▶ What is required:
Lines below that include the word "agent" should each be copied.

▶ Saved entries:
-----
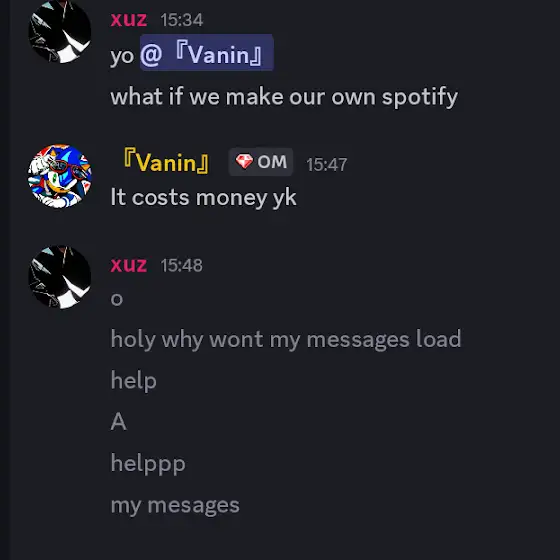560x560 pixels.
Task: Click the red gem icon in OM tag
Action: [x=244, y=162]
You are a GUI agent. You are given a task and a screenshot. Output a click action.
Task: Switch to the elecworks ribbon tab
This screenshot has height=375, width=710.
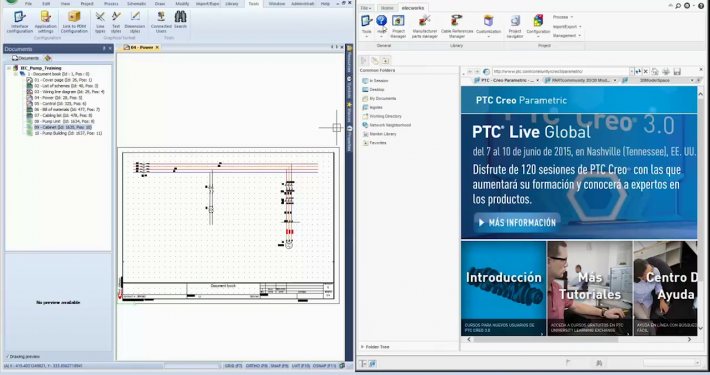coord(413,8)
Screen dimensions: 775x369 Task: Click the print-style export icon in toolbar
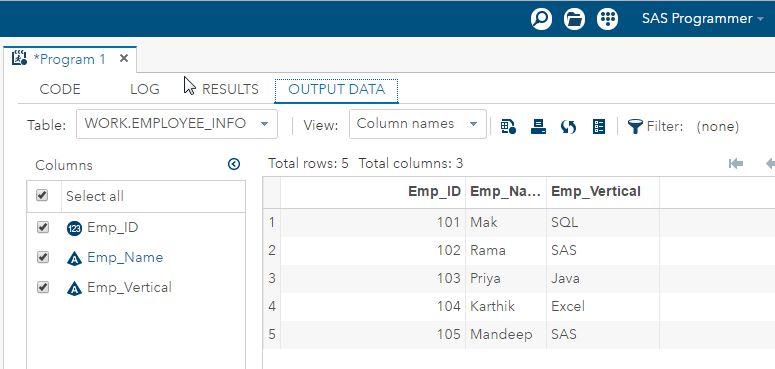538,126
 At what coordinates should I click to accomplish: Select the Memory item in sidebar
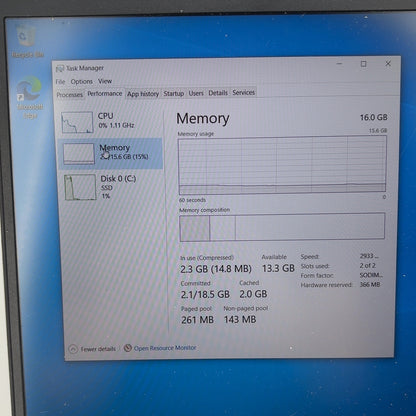110,153
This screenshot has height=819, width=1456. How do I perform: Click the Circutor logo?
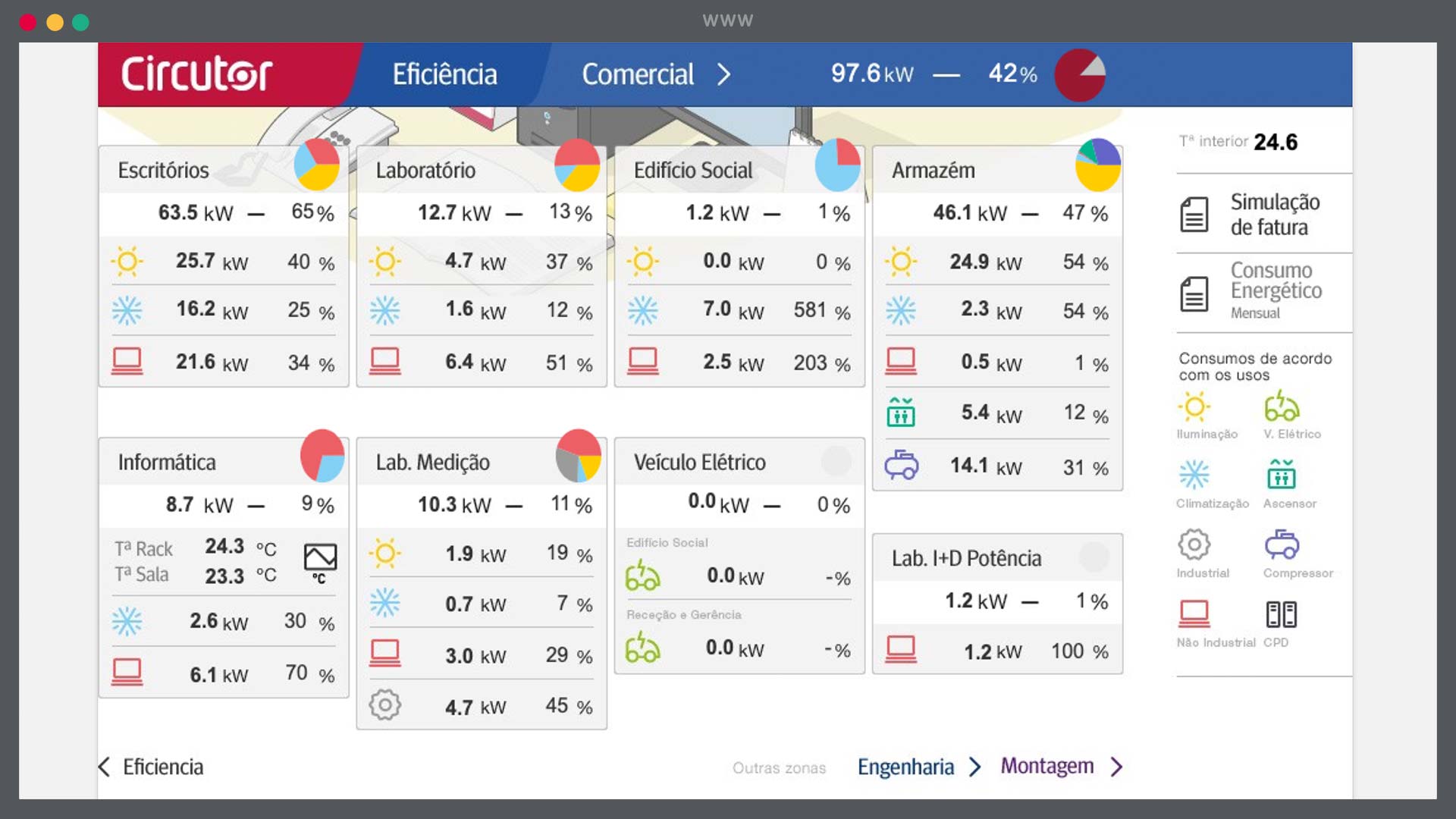[196, 74]
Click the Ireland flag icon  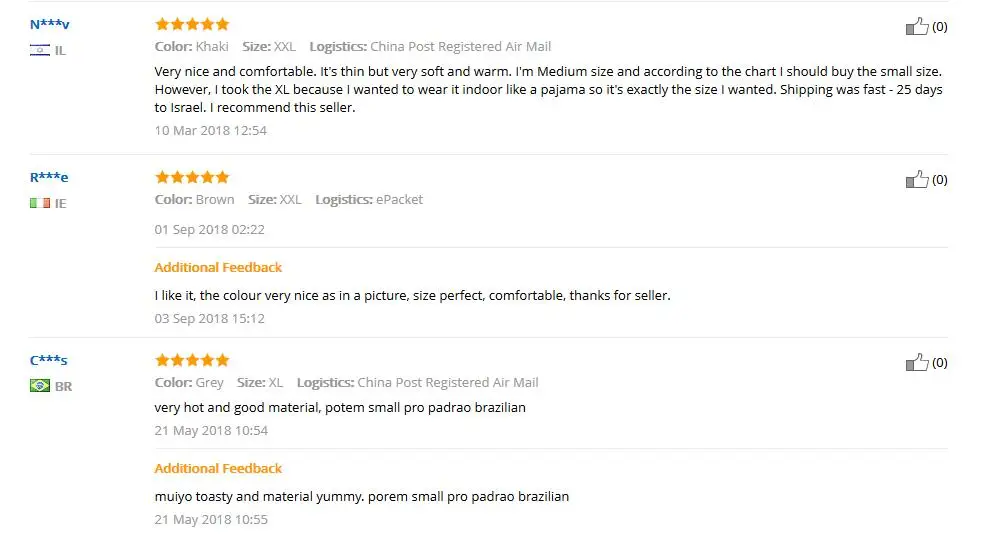coord(39,203)
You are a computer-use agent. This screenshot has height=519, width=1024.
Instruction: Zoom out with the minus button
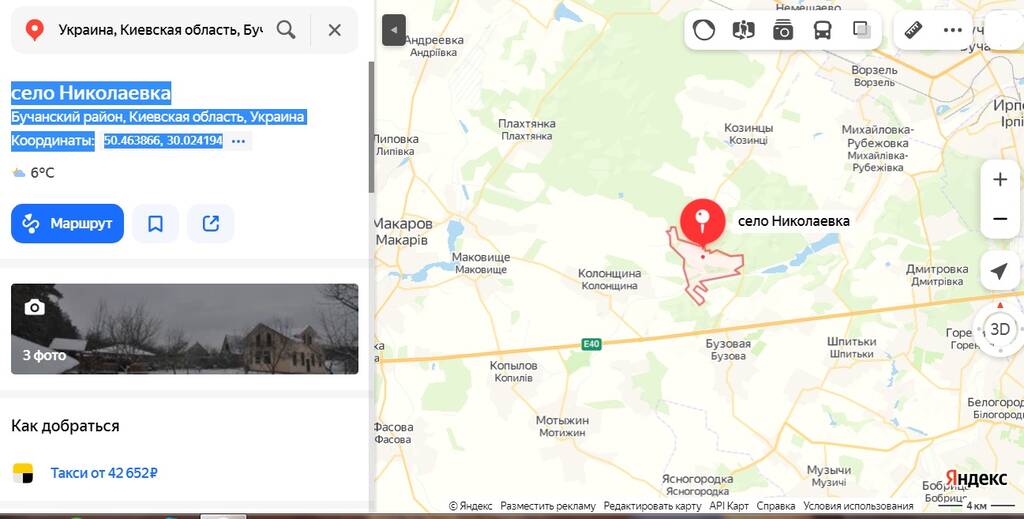coord(999,219)
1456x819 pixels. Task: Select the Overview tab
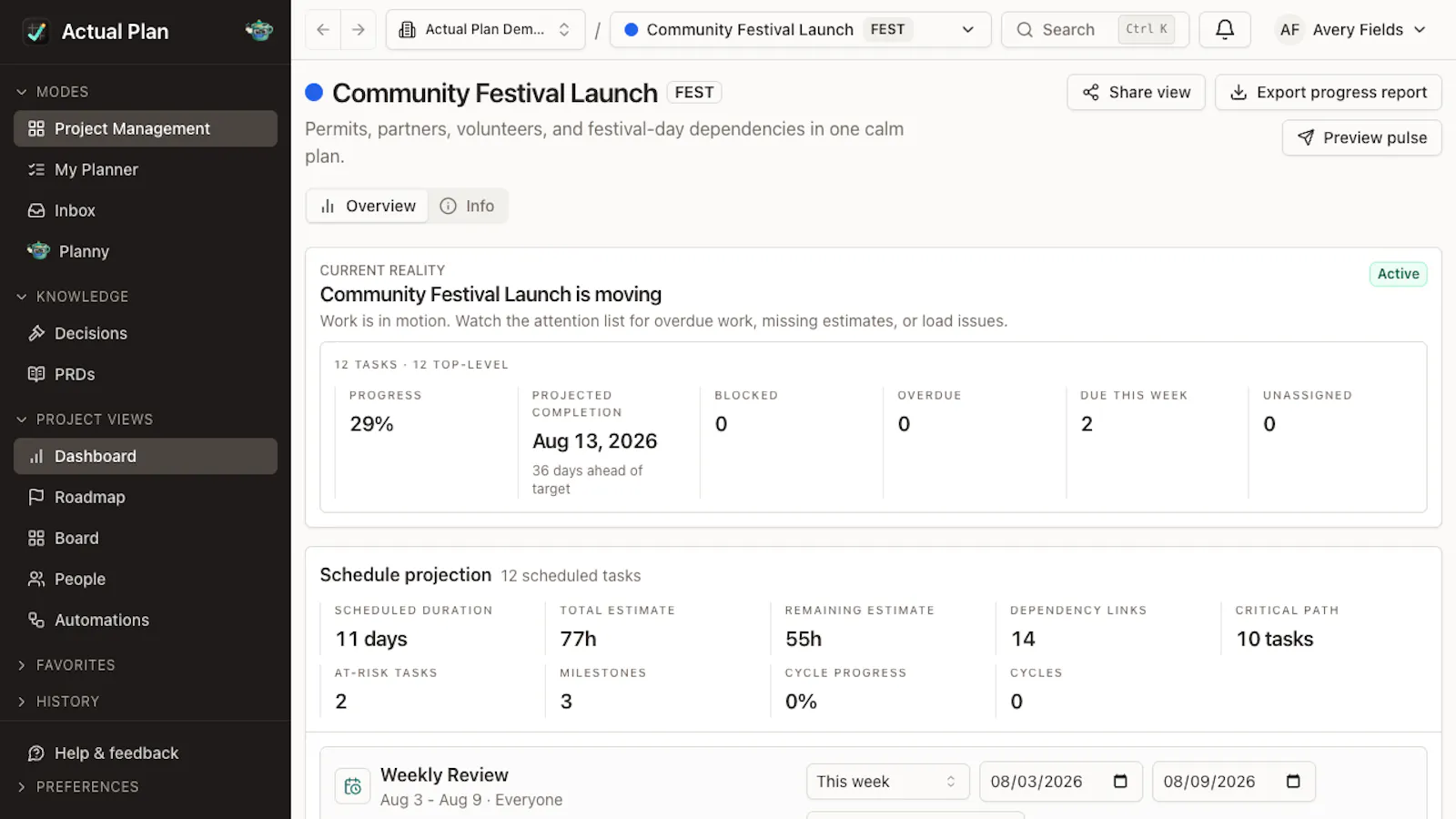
-----
▶ Written response:
You are a GUI agent. You are given a task and a screenshot. Output a click action.
You are a computer-use agent. This screenshot has height=519, width=1024.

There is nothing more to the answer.